What am I going wrong in trying to recreate the result? It seemed to easy the first time.

Thanks, Henrik, yes it took me a while before I realized that Mathematica uses = for assignment. Apologies for the half-baked plea for help, I did figure it out by myself in the end.

n is the size of the discrete random variable minus one, and i is the index you might say of the outcome, so when calculating numerical values of entropy for a drv of finite size, it computes essentially computes p[i] until i == n where it then computes q[i]. But my mathematics is not very strong and I didn't know how to express that in a way Mathematica would understand, so I actually just got rid of q altogether. The numerical results are spot on, but I'm not sure if the symbolic result is right, given that I dropped the case of when it reaches n (since n is Infinity in the analysis).

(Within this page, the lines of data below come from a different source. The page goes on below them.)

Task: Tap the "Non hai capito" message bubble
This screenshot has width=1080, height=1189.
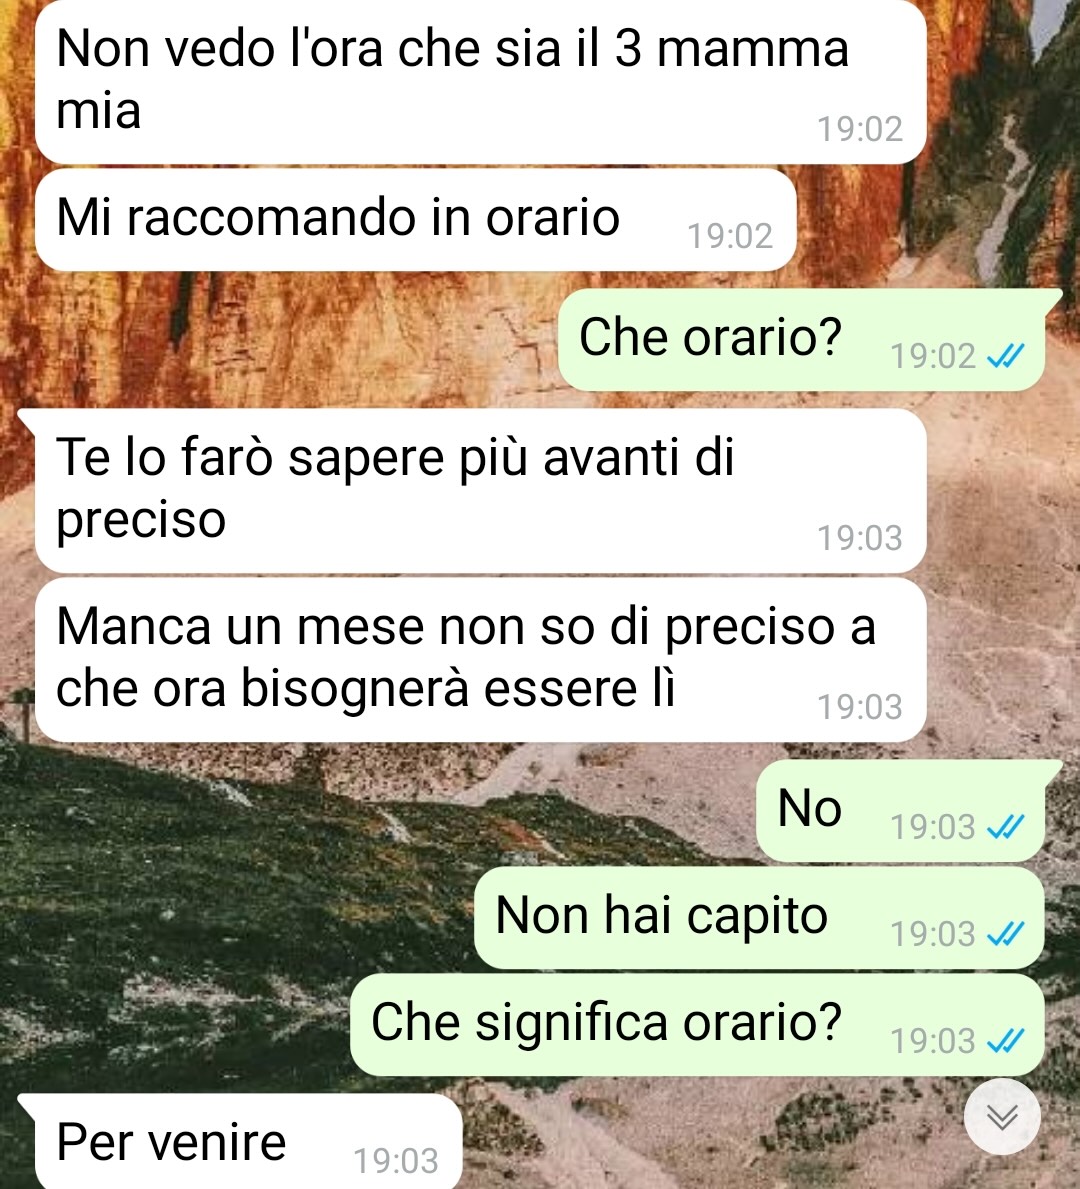Action: coord(759,918)
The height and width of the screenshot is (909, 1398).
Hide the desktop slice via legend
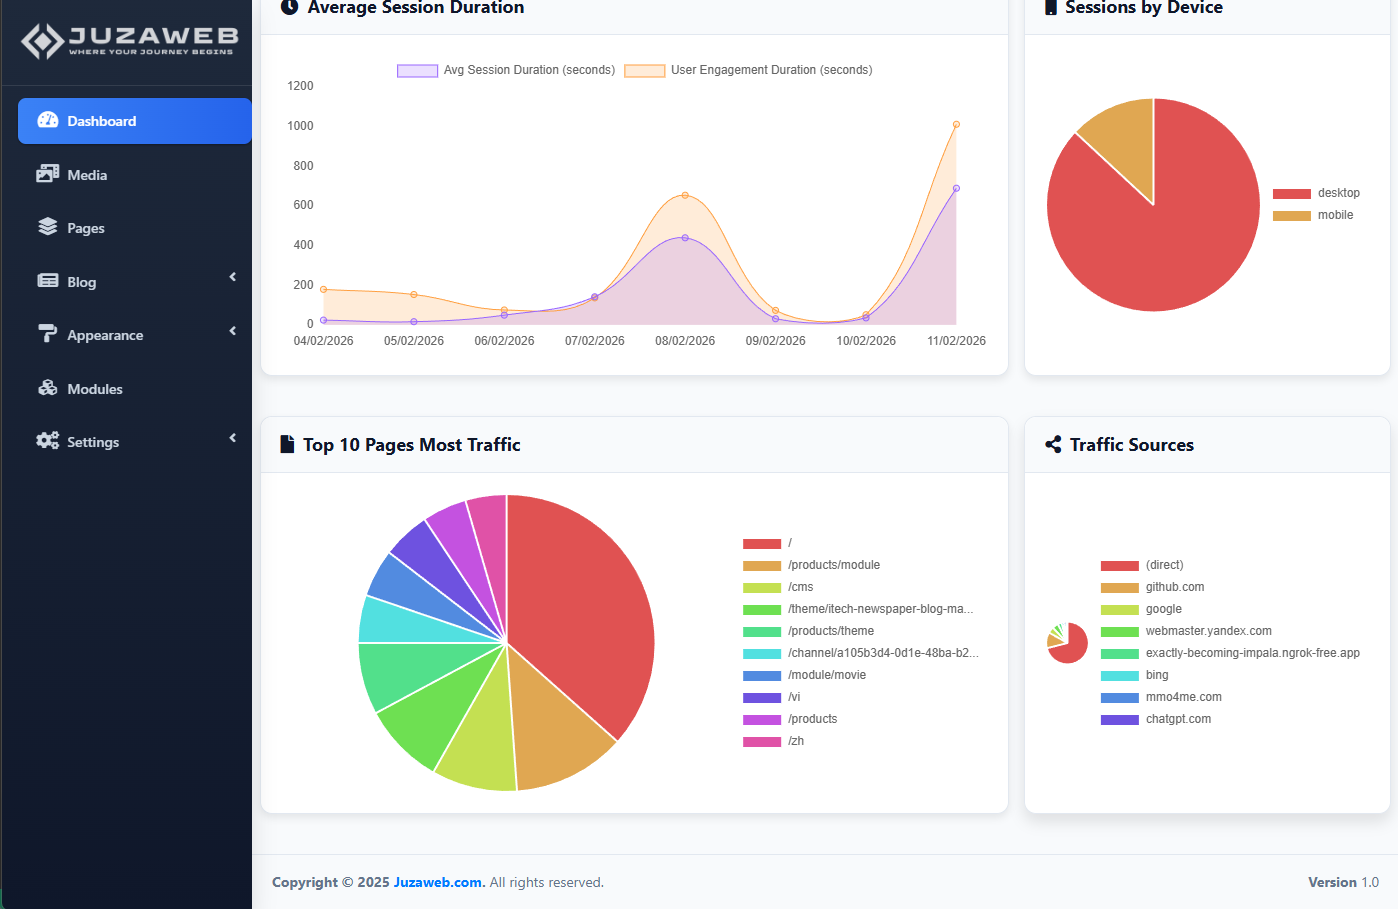click(x=1316, y=193)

I also seemed to be having problems with variable declarations leaking from previous calculations. As in, the k variable from calculating Poisson still existed and so if I used k again in the definition of p then it didn't work. I can't explain in detail as I haven't had time to experiment, but essentially I couldn't run the Poisson calculation twice -- the second time would give me an error.

Finally I made the mistake of changing pmf to p in the Sum without removing the definition fo pmf and so the # symbol still referred to pmf although I didn't want it to. Rookie mistakes.

This is what I did in the end, but with a lot of Clear commands preceding it:

q = ((T - 1)/T)^i;
p = (1/T) q;
Simplify[-Sum[#, {i, 0, Infinity}] & /@ (p Log[p] // PowerExpand // Expand)]

Giving the aforementioned result:

-((-1 + T) Log[-1 + T]) + T Log[T]

Thanks for your help.

Thanks for the quick intro, Henrik!

Thanks, Mariusz. That question on the Mathematica overflow is closely related, and it helped me find other people asking the same question as me on there!